* **TASK REQUIREMENTS**
1. For each statement, (a), (b) and (c), indicate whether it agrees with the passage on visual tracking below. Answer yes or no, and quote the deciding words of the passage exactly.
(a) Generative methods train a classifier to distinguish the target from the background.
(b) The Kernelized Correlation Filter approach exploits the circulant structure of training samples.
(c) The earlier correlation filter-based trackers update their filter coefficients with an adaptive learning rate.
2. Carry on the passage on visual tracking below, beginning immediately after its final sentence.

* **DOCUMENT TEXT**
Keywords

1 Introduction

Visual tracking is one of the most important research topics in computer vision. It aims to locate a given target in each frame of a video sequence. Although significant progress has been made over the decades, many challenging problems still remain due to several factors, such as illumination variations, background clutter and occlusions.

In general, tracking methods can be either generative or discriminative. Generative methods tackle the tracking problem as finding the best image candidate with minimal reconstruction error [1, 14, 17]. Comparably, discriminative methods train a classifier to distinguish the target from the background. The representative discriminative methods are the Correlation Filter-based Trackers (CFTs) [2, 4, 7, 10, 11]. They aim to learn a correlation filter from a set of training image patches, and then efficiently locate the target position in a new frame by utilizing the Discrete Fourier Transform (DFT). Bolme et al. [4] firstly introduce the correlation filter method into visual tracking. Henriques et al. [11] propose a Kernelized Correlation Filter (KCF) approach by exploiting the circulant structure of training samples. Based on [7], Bertinetto et al. [2] simply combine the scores of template and color distribution, which has achieved excellent results.

Despite their promising tracking performance, there still exist several problems within the CFTs. First, since the scale space consists of patches of different sizes, such nonlinear classification issue cannot be tackled well by linear correlation filters in [2, 7]. It not only results in inaccurate target position, but also contaminates the training set during updating, which easily leads the tracker to drift. Second, although the fusion strategy of multiple models is incorporated in [2], estimations are roughly combined by a fixed fusion weight regardless of each reliability. Such fusion scheme does not make full use of each feature, and is not robust to drastic appearance variations either. Third, these former CFTs [2, 4, 7, 10, 11] utilize a fixed learning rate to update the filter coefficients and appearance models, which makes trackers unable to recourse to samples accurately tracked long before to help resist accumulated drift error, especially when the target suffers heavy occlusions.

* **PROVIDED MATERIAL**

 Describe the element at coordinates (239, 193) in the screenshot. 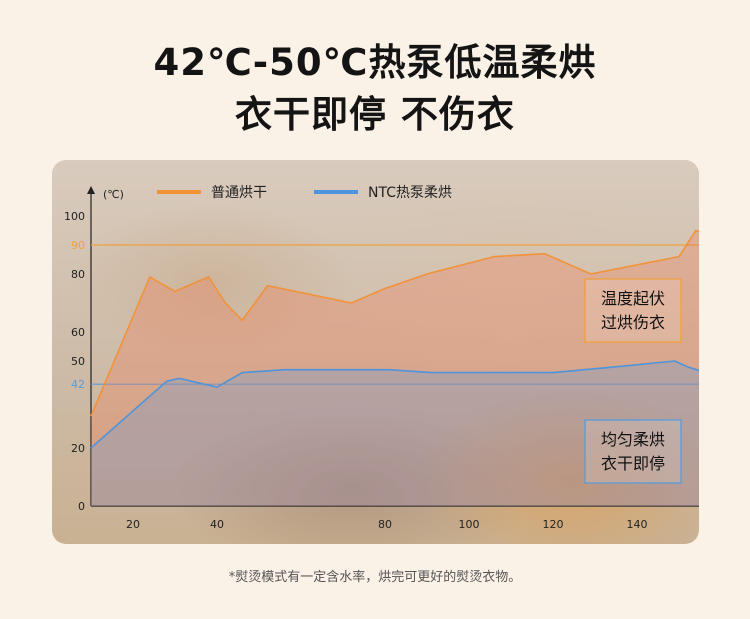

I see `legend-label: 普通烘干` at that location.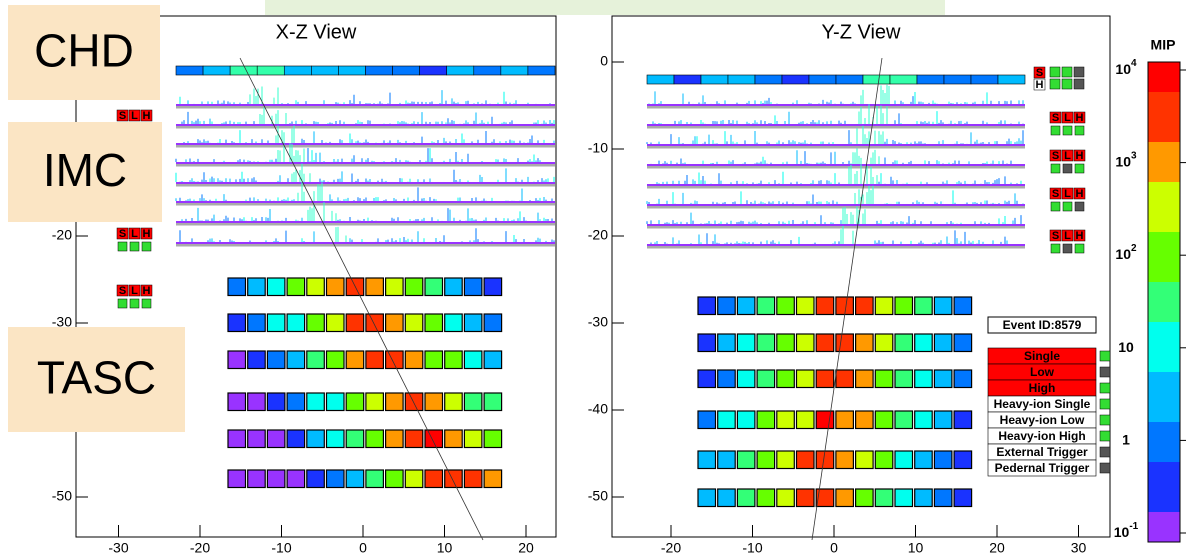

* **RESPONSES TO THE EXERCISE**
1.
(a) No: "discriminative methods train a classifier to distinguish the target from the background."
(b) Yes: "propose a Kernelized Correlation Filter (KCF) approach by exploiting the circulant structure of training samples."
(c) No: "utilize a fixed learning rate to update the filter coefficients and appearance models"

2.
To tackle the above issues, we attempt to build a novel correlation filter-based tracker, which investigates a kernelized scale estimation strategy, learns adaptive memories, and incorporates a dynamic fusion scheme into the tracking framework. First, we propose a novel scale estimation scheme with kernel trick to search in the scale space by exploiting the nonlinear relationship over targets of different sizes. Second, we design a dynamic decision fusion scheme based on Peak-to-Sidelobe Ratio (PSR) [12], which takes color distributions of the target into account to remedy the weaknesses of the Histogram of Oriented Gradients (HOG) [9] features. Third, different from existing CFTs above, an adaptive online learning scheme with PSR as the criterion is proposed to update the models, which helps to decontaminate the training set.

Experiments on Object Tracking Benchmark (OTB) [15] with 51 sequences demonstrate that the proposed tracker achieves superior performance when compared with other state-of-the-art trackers, especially on illumination variation, scale variation, and rotation attributes.

2 Related Work

The CFTs share the similar framework [6]. In this section, we briefly introduce the KCF method [11], which is closely related to the proposed approach.

Given the training samples \(\lbrace \mathbf {x}_i\rbrace _{i=1}^m\), the KCF tracker aims to train a classifier \(f(\mathbf {z})=\mathbf {w}^{\top } \mathbf {z}\) that minimizes the squared error between \(f(\mathbf {x}_i)\) and the corresponding function label \(y_i\), i.e.,

$$\begin{aligned} \mathbf {w}= \mathop {\arg \min }_{\mathbf {w}}\ \sum _{i=1}^m \left\| f(\mathbf {x}_i)-y_i\right\| ^2 + \lambda \Vert \mathbf {w} \Vert ^2, \end{aligned}$$
(1)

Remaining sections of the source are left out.